* [Exercise details]:
Some entries follow. Reproduce exactly the lines starting at the one with "Where should I click to: Click the free" and stopping after the one with "Collapse response JSON".

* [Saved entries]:
● ● ●

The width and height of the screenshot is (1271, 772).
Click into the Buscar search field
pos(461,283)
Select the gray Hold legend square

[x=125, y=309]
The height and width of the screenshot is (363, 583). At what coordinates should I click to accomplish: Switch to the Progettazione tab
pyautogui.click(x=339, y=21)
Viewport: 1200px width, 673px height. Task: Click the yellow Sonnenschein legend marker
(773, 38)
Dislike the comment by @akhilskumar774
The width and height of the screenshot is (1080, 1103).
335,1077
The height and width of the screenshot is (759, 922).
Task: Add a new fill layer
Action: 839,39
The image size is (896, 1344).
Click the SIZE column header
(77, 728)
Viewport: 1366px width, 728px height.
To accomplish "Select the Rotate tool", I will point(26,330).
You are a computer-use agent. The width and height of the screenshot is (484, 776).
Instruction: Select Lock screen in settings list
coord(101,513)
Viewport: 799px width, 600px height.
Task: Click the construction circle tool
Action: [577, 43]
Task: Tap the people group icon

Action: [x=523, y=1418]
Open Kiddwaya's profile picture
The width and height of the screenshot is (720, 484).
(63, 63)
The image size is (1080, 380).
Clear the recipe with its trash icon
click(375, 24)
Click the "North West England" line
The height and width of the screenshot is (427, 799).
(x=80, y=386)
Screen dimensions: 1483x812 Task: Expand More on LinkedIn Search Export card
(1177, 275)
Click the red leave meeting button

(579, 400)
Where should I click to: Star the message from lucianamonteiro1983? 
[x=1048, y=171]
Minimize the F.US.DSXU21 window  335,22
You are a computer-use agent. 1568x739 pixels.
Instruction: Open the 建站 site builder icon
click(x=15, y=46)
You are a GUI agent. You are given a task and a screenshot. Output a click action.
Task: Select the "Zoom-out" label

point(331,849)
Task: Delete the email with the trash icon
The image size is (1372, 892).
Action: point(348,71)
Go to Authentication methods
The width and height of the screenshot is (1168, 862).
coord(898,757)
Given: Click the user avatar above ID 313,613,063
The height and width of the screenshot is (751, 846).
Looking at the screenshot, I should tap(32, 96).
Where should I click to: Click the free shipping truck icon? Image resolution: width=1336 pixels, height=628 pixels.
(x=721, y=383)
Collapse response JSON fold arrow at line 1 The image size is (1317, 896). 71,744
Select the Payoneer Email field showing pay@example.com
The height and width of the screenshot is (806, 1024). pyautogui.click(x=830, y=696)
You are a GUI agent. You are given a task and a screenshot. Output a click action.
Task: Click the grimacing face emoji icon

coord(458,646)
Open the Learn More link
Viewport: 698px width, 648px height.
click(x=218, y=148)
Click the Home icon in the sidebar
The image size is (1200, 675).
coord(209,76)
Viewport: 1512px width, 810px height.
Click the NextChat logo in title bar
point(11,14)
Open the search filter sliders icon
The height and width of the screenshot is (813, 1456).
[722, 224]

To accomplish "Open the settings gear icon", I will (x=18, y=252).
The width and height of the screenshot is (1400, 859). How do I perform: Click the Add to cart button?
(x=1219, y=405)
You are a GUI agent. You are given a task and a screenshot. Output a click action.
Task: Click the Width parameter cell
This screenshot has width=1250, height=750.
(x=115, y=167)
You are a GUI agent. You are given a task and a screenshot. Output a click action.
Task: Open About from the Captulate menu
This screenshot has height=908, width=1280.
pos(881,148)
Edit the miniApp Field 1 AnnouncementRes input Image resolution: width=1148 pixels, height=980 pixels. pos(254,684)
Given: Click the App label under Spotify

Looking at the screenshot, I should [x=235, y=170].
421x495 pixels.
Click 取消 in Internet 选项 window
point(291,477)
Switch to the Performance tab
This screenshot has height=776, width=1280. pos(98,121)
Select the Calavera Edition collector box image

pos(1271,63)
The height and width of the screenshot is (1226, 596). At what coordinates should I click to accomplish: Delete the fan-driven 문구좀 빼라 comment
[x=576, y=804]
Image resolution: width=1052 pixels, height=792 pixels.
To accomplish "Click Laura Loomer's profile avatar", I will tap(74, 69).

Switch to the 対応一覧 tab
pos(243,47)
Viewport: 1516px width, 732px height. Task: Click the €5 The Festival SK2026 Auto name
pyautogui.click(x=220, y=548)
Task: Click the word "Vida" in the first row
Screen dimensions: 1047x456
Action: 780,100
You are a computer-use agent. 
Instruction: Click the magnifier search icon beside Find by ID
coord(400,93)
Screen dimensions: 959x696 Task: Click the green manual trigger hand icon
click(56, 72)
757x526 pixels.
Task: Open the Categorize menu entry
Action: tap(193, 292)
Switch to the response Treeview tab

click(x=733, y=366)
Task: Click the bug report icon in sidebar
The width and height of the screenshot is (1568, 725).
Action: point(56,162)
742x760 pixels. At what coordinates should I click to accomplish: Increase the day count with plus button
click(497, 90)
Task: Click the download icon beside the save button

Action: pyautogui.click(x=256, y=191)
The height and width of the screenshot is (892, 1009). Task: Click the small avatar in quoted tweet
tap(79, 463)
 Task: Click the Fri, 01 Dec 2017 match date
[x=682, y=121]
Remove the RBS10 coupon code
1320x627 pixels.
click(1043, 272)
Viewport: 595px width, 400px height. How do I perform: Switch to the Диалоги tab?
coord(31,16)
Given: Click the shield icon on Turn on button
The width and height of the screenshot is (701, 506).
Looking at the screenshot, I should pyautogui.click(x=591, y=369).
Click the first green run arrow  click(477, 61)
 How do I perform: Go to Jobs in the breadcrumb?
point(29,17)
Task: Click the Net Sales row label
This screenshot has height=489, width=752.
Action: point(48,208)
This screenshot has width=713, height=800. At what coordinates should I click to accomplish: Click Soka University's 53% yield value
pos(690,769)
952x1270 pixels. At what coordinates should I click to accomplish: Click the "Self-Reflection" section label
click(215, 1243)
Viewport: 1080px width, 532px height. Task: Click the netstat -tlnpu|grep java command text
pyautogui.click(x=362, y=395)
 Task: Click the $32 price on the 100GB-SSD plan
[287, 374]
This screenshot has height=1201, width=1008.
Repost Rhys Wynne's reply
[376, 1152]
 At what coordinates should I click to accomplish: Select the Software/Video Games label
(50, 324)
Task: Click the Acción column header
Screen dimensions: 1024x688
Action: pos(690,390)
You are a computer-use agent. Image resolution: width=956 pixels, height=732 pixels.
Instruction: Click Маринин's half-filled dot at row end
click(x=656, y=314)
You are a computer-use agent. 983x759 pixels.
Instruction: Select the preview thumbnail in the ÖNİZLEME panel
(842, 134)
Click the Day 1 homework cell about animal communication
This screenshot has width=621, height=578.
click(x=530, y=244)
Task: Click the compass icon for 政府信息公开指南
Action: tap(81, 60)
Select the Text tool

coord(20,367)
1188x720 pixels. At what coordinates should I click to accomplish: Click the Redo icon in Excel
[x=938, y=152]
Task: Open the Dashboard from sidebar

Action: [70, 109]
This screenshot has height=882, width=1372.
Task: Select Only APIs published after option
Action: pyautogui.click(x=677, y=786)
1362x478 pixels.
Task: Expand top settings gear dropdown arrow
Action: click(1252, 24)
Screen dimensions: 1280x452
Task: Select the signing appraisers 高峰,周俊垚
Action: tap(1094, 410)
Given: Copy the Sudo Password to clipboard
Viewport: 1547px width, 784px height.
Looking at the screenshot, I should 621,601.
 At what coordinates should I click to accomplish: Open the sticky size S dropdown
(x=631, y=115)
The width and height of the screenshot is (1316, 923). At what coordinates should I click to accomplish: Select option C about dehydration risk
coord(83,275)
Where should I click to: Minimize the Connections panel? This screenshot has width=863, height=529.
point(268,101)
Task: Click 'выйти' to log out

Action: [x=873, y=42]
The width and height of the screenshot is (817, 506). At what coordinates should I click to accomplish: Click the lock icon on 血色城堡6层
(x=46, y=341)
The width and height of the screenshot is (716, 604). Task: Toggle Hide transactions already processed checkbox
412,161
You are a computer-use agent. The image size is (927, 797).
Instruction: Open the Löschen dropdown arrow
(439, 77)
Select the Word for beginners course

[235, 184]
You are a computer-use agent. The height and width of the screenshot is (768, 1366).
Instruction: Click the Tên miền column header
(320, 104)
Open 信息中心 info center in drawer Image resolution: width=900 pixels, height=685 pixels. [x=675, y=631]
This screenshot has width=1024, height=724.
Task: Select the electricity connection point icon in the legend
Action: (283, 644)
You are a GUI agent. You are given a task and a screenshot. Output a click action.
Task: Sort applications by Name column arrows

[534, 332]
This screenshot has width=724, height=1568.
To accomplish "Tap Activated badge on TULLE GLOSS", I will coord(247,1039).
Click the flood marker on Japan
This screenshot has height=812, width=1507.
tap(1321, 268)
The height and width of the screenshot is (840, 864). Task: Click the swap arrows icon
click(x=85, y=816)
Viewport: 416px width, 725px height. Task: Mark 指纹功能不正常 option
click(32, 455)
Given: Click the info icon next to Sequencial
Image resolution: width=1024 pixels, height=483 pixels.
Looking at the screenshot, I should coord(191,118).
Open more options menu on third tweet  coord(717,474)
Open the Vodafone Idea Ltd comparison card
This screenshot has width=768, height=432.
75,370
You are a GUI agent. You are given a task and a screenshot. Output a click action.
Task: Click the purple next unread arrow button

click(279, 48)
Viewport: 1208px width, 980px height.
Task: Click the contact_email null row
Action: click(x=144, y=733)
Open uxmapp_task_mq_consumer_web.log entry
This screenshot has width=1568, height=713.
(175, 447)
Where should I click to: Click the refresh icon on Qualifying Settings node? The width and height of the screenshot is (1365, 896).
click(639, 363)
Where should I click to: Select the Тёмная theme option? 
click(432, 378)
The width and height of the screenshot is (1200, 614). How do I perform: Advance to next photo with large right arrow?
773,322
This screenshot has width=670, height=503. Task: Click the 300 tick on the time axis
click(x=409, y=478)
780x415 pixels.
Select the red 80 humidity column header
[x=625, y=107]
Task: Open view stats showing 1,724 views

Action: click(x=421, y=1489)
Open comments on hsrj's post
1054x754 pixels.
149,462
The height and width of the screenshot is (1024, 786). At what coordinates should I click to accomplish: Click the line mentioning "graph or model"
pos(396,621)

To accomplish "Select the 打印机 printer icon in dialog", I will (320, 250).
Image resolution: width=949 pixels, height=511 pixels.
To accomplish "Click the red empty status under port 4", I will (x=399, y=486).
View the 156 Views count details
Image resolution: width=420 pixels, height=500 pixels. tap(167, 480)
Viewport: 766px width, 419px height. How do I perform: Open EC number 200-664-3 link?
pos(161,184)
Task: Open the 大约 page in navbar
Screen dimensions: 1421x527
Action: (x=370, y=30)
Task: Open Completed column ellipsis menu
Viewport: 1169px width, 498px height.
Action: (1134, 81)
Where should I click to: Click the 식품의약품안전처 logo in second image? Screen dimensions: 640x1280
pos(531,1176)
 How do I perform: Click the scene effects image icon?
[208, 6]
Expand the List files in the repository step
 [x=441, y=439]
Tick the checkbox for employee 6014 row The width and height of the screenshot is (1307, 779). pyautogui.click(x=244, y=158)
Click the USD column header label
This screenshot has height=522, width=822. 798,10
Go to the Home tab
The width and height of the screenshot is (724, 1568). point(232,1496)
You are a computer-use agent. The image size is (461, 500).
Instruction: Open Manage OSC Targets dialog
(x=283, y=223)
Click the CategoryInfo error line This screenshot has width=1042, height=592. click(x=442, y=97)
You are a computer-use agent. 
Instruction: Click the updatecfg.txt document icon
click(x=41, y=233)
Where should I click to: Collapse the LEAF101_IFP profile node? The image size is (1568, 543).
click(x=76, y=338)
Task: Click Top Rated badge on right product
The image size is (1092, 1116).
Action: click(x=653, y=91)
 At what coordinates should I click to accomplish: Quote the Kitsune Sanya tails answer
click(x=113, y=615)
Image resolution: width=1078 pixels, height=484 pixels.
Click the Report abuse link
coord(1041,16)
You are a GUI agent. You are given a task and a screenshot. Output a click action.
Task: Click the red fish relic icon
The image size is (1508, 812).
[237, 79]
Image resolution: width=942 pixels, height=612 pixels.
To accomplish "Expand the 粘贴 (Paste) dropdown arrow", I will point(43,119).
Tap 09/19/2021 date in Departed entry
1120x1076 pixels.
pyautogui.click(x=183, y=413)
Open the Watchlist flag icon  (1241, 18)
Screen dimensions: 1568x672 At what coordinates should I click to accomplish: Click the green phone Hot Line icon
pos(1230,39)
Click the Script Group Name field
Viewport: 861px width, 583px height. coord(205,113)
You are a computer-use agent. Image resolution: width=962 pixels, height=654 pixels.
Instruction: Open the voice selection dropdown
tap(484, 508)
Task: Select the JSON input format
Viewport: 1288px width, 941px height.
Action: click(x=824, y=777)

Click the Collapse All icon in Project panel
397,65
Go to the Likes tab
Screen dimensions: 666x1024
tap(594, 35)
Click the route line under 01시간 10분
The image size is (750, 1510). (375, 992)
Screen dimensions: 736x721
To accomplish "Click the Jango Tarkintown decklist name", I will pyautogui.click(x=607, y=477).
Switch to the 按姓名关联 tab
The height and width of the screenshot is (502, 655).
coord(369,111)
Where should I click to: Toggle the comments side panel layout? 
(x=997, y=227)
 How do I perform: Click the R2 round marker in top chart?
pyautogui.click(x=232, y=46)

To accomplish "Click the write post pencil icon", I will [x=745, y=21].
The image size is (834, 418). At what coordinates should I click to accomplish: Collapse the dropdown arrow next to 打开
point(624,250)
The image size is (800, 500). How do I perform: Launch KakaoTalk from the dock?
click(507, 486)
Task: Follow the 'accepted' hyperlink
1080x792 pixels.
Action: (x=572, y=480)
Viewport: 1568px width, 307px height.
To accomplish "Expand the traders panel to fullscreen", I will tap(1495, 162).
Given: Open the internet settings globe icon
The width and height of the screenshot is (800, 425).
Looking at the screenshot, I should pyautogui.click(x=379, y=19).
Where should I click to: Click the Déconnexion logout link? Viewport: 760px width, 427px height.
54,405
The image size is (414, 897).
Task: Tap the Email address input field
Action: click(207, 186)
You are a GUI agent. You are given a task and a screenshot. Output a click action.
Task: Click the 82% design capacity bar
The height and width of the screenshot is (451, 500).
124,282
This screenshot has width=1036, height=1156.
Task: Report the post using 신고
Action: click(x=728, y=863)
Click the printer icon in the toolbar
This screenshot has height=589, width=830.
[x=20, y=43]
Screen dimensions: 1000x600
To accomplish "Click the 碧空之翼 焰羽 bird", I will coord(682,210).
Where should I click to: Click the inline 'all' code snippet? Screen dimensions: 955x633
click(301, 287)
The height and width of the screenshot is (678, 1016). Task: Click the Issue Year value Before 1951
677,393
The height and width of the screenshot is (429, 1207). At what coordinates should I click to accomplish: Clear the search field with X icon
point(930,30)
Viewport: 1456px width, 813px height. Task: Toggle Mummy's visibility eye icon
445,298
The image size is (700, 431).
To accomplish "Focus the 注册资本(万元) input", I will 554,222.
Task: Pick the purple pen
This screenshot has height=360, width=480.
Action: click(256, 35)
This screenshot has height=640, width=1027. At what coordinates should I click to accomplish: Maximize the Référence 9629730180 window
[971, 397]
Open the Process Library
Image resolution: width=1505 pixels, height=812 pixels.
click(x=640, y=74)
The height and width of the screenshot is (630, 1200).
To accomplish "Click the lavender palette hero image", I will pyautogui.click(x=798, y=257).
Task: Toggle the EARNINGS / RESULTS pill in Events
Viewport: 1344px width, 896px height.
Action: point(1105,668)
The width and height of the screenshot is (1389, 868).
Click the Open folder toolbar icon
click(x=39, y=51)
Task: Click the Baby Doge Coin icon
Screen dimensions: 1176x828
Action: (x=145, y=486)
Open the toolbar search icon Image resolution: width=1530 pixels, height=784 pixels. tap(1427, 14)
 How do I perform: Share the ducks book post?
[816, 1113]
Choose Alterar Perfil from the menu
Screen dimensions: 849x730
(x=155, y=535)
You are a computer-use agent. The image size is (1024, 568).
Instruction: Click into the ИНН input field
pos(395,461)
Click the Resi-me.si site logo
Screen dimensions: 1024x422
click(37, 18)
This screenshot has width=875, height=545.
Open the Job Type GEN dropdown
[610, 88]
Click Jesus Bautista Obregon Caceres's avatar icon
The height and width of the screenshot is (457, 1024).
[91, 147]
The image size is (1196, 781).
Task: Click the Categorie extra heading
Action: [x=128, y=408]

● ● ●

* [Solution to this task]:
Where should I click to: Click the free shipping truck icon? Image resolution: width=1336 pixels, height=628 pixels.
(x=721, y=383)
Collapse response JSON fold arrow at line 1 The image size is (1317, 896). 71,744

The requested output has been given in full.